We can certainly wait and see. Hallie's voice will not get any better, though. And there is the very real potential that she will do it lots of damage (she basically screams to be heard and this can cause polyps and nodules and other nasty stuff, as well as teach her bad habits that will make her worse even worse in the long run). Speech therapy for increased vocal production will likely not be of much benefit to her---her voice is pretty much what it is. If she does develop nodules or bad habits, that will make the outcomes of any reinnervation surgery less positive. Thus, doing nothing does not completely appeal to me (though Sharon and I have yet to fully discuss this). And I'm not thrilled by the idea of repeated bulking surgeries, either. But, like I said, it's hard to make a decision to slit your kid's throat.

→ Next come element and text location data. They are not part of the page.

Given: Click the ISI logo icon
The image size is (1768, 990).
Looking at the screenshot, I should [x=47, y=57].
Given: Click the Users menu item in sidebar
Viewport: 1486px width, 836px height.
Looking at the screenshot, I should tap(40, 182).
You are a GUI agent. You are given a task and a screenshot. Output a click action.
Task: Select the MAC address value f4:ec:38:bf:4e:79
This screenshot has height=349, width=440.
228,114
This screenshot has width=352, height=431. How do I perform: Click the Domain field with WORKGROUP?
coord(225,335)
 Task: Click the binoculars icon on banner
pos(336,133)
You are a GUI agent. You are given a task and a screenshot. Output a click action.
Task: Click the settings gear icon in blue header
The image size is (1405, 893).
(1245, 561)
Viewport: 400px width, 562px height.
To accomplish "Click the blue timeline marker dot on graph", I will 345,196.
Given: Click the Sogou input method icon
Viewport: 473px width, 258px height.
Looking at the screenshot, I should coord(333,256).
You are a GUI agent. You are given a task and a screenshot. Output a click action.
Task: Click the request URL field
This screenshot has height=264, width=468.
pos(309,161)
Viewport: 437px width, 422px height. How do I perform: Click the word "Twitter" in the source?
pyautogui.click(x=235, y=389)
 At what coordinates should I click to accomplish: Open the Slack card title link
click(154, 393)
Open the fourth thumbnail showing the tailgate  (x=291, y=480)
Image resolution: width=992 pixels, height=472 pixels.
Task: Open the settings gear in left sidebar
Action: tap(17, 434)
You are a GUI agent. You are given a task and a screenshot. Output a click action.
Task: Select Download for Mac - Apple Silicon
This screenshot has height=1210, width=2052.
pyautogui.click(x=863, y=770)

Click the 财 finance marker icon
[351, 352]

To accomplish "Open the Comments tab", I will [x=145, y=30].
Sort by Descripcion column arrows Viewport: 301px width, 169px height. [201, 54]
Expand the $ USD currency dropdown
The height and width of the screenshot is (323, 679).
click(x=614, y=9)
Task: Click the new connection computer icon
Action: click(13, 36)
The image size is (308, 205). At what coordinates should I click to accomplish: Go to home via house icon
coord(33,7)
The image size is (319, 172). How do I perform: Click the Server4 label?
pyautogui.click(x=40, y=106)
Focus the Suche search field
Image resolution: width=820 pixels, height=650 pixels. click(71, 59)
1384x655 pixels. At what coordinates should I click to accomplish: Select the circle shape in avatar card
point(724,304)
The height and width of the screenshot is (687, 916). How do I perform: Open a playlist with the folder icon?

So, in the short - term the goal is to call the mom of one of the kids who had this done (and who is willing to talk to other parents) and find out what she thinks about the whole procedure in retrospect (caveat: we know she's pleased). And I am sure we can ask to speak to other parents (I'm not sure they'd want to speak to us, though). And we can read up on this procedure and learn more about it (I somehow find more knowledge comforting). And we can always take the middle road and fence sit a bit (historians LOVE to do this): we could do one bulking and wait a couple of years until this surgery has been done on more kids (even if it is still just being done by this one doc at CHOP). From what I've read, there is little chance that it will ever be performed laproscopically (you simply have to see too much and check on too much when dealing with isolating and cutting tiny nerves in the neck) but still, more experience is probably a good thing. That said, both Sharon and I find ourselves oddly at ease with this particular ENT and for whatever reason really trust her (this is not our first experience with her---she has seen Hallie a few times over the past four years and was the first ENT that ever scoped Hallie after we sprung her from the NICU).
Anyway, that's all for now. If anyone has any opinions, do weigh in.
And, like I said, there will be more (can there really be fewer?) updates soon and some pictures of the kids, who are both doing great, soon.